Exercise aim: Filter the material below so that only lines containing "computer" remain.
----- The input -----
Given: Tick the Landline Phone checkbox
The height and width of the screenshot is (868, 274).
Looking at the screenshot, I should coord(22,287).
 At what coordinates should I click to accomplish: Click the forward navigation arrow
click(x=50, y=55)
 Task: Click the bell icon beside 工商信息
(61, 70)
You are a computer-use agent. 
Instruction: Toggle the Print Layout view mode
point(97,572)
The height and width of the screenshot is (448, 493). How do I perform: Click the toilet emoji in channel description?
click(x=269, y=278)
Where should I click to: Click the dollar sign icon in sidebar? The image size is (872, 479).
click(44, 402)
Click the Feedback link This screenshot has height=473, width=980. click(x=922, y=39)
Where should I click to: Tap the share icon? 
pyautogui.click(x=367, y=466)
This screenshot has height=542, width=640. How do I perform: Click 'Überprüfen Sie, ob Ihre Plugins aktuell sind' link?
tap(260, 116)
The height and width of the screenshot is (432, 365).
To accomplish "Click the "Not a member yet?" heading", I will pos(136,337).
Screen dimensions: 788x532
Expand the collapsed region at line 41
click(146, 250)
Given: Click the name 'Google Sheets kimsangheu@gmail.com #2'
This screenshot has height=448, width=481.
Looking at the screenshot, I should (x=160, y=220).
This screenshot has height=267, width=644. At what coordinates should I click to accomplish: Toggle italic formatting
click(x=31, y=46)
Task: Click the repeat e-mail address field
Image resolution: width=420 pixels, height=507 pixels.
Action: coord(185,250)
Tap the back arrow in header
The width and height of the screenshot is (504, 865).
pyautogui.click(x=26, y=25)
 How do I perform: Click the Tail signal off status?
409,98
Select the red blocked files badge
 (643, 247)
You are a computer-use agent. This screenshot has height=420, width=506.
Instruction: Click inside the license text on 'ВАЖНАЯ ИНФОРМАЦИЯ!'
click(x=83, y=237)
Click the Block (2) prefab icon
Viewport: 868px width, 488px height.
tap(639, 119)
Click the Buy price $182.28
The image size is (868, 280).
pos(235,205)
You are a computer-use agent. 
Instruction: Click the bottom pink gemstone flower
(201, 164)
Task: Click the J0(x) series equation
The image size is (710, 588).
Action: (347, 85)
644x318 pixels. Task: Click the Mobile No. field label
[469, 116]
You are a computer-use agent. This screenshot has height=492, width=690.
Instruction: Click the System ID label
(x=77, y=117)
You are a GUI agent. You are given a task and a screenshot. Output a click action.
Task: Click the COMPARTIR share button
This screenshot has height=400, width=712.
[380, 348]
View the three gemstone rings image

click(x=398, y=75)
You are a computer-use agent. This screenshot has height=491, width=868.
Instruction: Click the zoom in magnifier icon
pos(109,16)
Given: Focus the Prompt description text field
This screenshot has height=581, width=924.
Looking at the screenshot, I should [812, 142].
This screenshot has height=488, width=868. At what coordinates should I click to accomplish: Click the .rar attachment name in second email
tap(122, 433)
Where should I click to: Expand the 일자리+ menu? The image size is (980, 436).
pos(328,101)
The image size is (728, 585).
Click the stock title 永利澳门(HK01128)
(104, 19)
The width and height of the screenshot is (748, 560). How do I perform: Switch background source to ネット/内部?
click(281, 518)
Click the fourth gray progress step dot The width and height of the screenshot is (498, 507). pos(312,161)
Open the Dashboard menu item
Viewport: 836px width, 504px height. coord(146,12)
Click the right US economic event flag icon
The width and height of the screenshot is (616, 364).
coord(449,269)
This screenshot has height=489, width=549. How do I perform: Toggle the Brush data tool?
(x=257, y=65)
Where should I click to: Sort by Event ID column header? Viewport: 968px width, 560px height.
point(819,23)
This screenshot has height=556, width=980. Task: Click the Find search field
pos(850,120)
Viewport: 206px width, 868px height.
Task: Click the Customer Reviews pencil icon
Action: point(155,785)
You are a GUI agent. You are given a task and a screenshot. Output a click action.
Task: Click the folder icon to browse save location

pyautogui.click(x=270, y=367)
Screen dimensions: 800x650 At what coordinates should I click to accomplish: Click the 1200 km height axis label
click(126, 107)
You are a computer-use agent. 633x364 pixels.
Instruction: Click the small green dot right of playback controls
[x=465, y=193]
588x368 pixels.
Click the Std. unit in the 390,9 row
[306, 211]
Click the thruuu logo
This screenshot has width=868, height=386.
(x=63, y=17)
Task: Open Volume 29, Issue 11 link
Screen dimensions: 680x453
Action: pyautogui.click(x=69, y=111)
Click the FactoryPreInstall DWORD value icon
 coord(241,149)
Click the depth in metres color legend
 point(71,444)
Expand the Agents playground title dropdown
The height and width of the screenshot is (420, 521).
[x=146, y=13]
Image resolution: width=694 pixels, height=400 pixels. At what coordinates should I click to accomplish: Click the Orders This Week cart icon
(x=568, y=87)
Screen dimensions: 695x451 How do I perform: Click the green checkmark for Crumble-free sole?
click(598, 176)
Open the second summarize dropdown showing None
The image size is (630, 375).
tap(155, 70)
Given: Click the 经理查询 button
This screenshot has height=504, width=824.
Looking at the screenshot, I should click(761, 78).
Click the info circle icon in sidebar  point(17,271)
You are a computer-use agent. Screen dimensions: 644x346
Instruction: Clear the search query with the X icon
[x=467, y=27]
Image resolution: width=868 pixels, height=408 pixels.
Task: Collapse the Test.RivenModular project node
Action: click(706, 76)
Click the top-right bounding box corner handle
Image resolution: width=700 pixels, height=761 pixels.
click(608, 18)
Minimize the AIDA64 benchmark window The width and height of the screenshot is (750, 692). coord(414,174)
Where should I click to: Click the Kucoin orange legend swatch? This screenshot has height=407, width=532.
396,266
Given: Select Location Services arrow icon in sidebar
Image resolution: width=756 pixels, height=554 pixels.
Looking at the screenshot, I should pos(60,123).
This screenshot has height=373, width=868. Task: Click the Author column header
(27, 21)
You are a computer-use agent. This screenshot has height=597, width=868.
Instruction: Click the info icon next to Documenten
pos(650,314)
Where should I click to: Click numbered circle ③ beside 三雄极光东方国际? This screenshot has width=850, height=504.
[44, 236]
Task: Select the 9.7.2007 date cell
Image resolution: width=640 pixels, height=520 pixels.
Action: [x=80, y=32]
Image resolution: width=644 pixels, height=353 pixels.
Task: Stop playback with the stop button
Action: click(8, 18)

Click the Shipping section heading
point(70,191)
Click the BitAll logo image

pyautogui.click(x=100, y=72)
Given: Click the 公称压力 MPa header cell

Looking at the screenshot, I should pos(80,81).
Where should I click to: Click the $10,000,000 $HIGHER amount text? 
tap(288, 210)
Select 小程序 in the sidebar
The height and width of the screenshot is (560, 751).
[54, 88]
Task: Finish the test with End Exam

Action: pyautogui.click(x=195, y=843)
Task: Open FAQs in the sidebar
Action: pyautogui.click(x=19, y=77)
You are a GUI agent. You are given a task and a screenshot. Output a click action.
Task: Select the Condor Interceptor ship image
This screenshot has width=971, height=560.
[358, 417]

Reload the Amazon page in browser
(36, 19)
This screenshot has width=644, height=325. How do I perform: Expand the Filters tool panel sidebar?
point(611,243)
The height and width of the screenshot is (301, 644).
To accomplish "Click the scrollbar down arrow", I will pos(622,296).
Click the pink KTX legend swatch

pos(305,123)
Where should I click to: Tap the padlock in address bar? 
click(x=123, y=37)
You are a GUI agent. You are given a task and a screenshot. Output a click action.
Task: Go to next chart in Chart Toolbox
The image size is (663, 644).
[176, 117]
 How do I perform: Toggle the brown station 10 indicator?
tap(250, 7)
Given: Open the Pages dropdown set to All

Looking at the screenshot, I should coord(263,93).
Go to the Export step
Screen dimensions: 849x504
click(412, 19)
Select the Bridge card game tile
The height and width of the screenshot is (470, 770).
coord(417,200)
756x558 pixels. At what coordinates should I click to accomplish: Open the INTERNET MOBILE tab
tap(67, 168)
-----
Expected answer:
You are a computer-use agent. 
You are a computer-use agent. This screenshot has height=420, width=506.
You are a computer-use agent. 
You are a computer-use agent. This screenshot has height=492, width=690.
You are a computer-use agent. This screenshot has height=491, width=868.
You are a computer-use agent. 633x364 pixels.
You are a computer-use agent. Screen dimensions: 644x346
You are a computer-use agent. This screenshot has height=597, width=868.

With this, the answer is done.